_Problem_
Go through the data underneath and copy every line exactly.

[Saved data entries]
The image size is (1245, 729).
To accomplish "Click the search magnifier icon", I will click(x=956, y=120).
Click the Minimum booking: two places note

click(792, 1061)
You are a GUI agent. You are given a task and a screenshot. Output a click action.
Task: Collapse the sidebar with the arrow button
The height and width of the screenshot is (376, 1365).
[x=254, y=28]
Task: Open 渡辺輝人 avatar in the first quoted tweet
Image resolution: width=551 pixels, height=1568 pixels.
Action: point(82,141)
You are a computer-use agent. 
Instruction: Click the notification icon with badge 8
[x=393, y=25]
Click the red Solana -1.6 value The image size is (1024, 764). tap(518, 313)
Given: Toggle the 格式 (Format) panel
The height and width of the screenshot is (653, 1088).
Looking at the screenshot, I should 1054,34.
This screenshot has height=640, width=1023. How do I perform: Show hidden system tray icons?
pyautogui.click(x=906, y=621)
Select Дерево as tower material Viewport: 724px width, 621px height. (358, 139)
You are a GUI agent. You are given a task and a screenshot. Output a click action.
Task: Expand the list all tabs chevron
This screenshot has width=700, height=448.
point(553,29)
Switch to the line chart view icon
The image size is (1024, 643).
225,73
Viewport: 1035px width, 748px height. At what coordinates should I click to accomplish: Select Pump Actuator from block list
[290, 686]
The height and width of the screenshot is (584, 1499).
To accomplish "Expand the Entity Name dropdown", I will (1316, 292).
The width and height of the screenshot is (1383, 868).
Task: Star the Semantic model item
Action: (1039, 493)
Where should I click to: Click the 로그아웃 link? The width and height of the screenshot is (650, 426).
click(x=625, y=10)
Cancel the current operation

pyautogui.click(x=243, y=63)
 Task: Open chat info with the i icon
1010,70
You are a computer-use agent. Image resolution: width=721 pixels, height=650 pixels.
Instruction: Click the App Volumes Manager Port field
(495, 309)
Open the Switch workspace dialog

_Exercise output_
The image size is (1245, 729).
To accomplish "Click the search magnifier icon", I will click(x=956, y=120).
Click the Minimum booking: two places note

click(792, 1061)
You are a GUI agent. You are given a task and a screenshot. Output a click action.
Task: Collapse the sidebar with the arrow button
The height and width of the screenshot is (376, 1365).
[x=254, y=28]
Task: Open 渡辺輝人 avatar in the first quoted tweet
Image resolution: width=551 pixels, height=1568 pixels.
Action: point(82,141)
You are a computer-use agent. 
Instruction: Click the notification icon with badge 8
[x=393, y=25]
Click the red Solana -1.6 value The image size is (1024, 764). tap(518, 313)
Given: Toggle the 格式 (Format) panel
The height and width of the screenshot is (653, 1088).
Looking at the screenshot, I should 1054,34.
This screenshot has height=640, width=1023. How do I perform: Show hidden system tray icons?
pyautogui.click(x=906, y=621)
Select Дерево as tower material Viewport: 724px width, 621px height. (358, 139)
You are a GUI agent. You are given a task and a screenshot. Output a click action.
Task: Expand the list all tabs chevron
This screenshot has width=700, height=448.
point(553,29)
Switch to the line chart view icon
The image size is (1024, 643).
225,73
Viewport: 1035px width, 748px height. At what coordinates should I click to accomplish: Select Pump Actuator from block list
[290, 686]
The height and width of the screenshot is (584, 1499).
To accomplish "Expand the Entity Name dropdown", I will (1316, 292).
The width and height of the screenshot is (1383, 868).
Task: Star the Semantic model item
Action: (1039, 493)
Where should I click to: Click the 로그아웃 link? The width and height of the screenshot is (650, 426).
click(x=625, y=10)
Cancel the current operation

pyautogui.click(x=243, y=63)
 Task: Open chat info with the i icon
1010,70
You are a computer-use agent. Image resolution: width=721 pixels, height=650 pixels.
Instruction: Click the App Volumes Manager Port field
(495, 309)
Open the Switch workspace dialog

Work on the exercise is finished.